Red Rock
- Red Rock with Lane Frost
- Breed: Braford
- Sex: Bull
- Born: January 1, 1976 Burns, Oregon, U.S.
- Died: June 8, 1994 (aged 18) Red Bluff, California, U.S.
- Nationality: United States
- Years active: 1978 - 1988
- Owner: Growney Brothers Rodeo Company
- Weight: 1750 lb (790 kg)
- Appearance: Red Brindle
- Awards: 1987 PRCA Bucking Bull of the Year

= Red Rock (bull) =

American bucking bull (1976-1994)

Red Rock #007 (January 1, 1976 - June 8, 1994) was an American bucking bull. He competed in the Professional Rodeo Cowboys Association (PRCA) circuit. Bull riders attempted to ride Red Rock 309 times and not one rider was able to ride him until the eight-second whistle in his professional career. His owners brought Red Rock out of retirement in 1988 for a match against Lane Frost. He was also chosen as the PRCA 1987 Bucking Bull of the Year. However, Red Rock is most famous for his association with 1987 PRCA World Champion bull rider Lane Frost and their famous matchup called the Challenge of the Champions. In 1990, both Frost and Red Rock were inducted into the ProRodeo Hall of Fame. In 1994, Hollywood released 8 Seconds, a biopic based on Lane Frost's life, which includes his duel with Red Rock. He was the first livestock inducted into the St. Paul Rodeo Hall of Fame in 2017.

==Background==

Red Rock was born in 1976 at the Burnt River Ranch in Burns, Oregon. When he was a small calf, his mother died. Red Rock was introduced to the family milk cow along with another orphan calf. She raised them together in the backyard of the family's home. He was a red, tiger striped brindle Brahma-Hereford crossbred. This is also known as a Braford. "He was named after a rock formation near the ranch." He weighed 1750 lb at his prime. Red Rock was a grandfather of the historic bull named Wolfman. Wolfman's other grandfather was Oscar. Wolfman is known for being ridden by Wade Leslie for a perfect 100 point score, the only one in history in any rodeo circuit. This happened in 1991 in Central Point, Oregon, and it greatly enhanced owner Growney Brothers with most of the credit going to Don Kish.

## Exercise directions
Copy out the Red Rock article above in full, word for word and line for line.

## Supplied data

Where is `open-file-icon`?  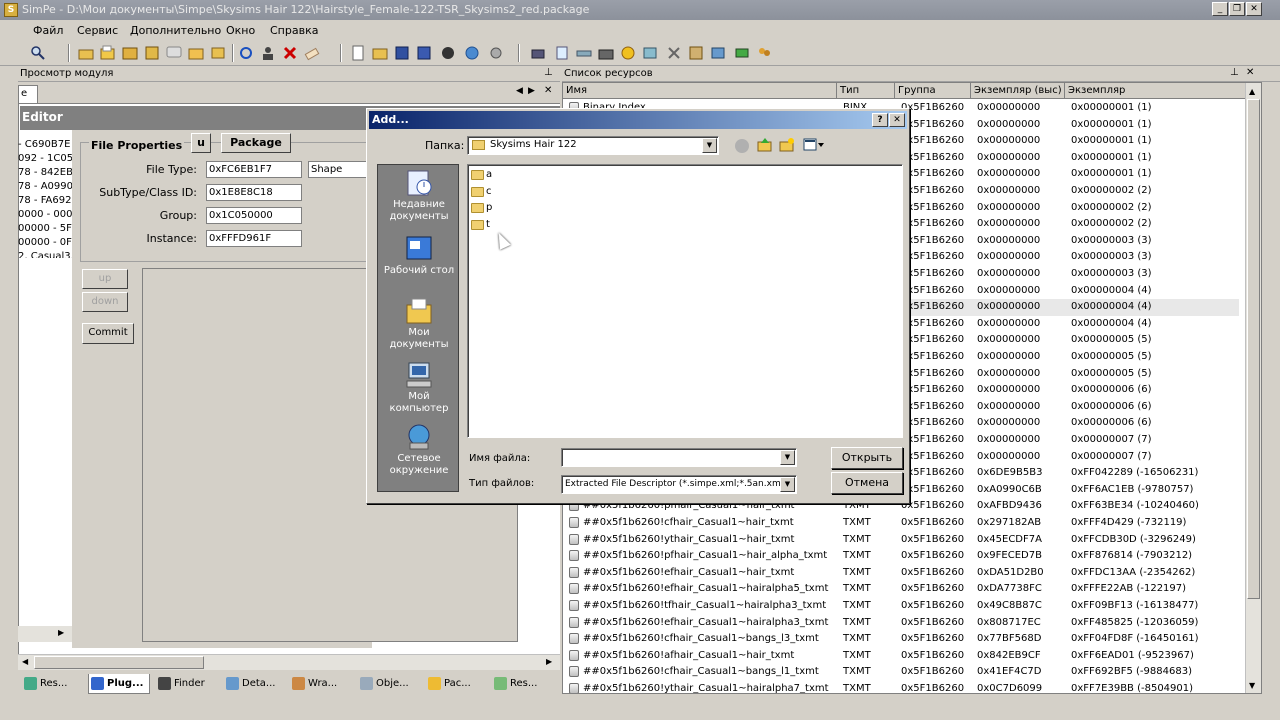
open-file-icon is located at coordinates (380, 53).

## Result for this task
Red Rock
- Red Rock with Lane Frost
- Breed: Braford
- Sex: Bull
- Born: January 1, 1976 Burns, Oregon, U.S.
- Died: June 8, 1994 (aged 18) Red Bluff, California, U.S.
- Nationality: United States
- Years active: 1978 - 1988
- Owner: Growney Brothers Rodeo Company
- Weight: 1750 lb (790 kg)
- Appearance: Red Brindle
- Awards: 1987 PRCA Bucking Bull of the Year

= Red Rock (bull) =

American bucking bull (1976-1994)

Red Rock #007 (January 1, 1976 - June 8, 1994) was an American bucking bull. He competed in the Professional Rodeo Cowboys Association (PRCA) circuit. Bull riders attempted to ride Red Rock 309 times and not one rider was able to ride him until the eight-second whistle in his professional career. His owners brought Red Rock out of retirement in 1988 for a match against Lane Frost. He was also chosen as the PRCA 1987 Bucking Bull of the Year. However, Red Rock is most famous for his association with 1987 PRCA World Champion bull rider Lane Frost and their famous matchup called the Challenge of the Champions. In 1990, both Frost and Red Rock were inducted into the ProRodeo Hall of Fame. In 1994, Hollywood released 8 Seconds, a biopic based on Lane Frost's life, which includes his duel with Red Rock. He was the first livestock inducted into the St. Paul Rodeo Hall of Fame in 2017.

==Background==

Red Rock was born in 1976 at the Burnt River Ranch in Burns, Oregon. When he was a small calf, his mother died. Red Rock was introduced to the family milk cow along with another orphan calf. She raised them together in the backyard of the family's home. He was a red, tiger striped brindle Brahma-Hereford crossbred. This is also known as a Braford. "He was named after a rock formation near the ranch." He weighed 1750 lb at his prime. Red Rock was a grandfather of the historic bull named Wolfman. Wolfman's other grandfather was Oscar. Wolfman is known for being ridden by Wade Leslie for a perfect 100 point score, the only one in history in any rodeo circuit. This happened in 1991 in Central Point, Oregon, and it greatly enhanced owner Growney Brothers with most of the credit going to Don Kish.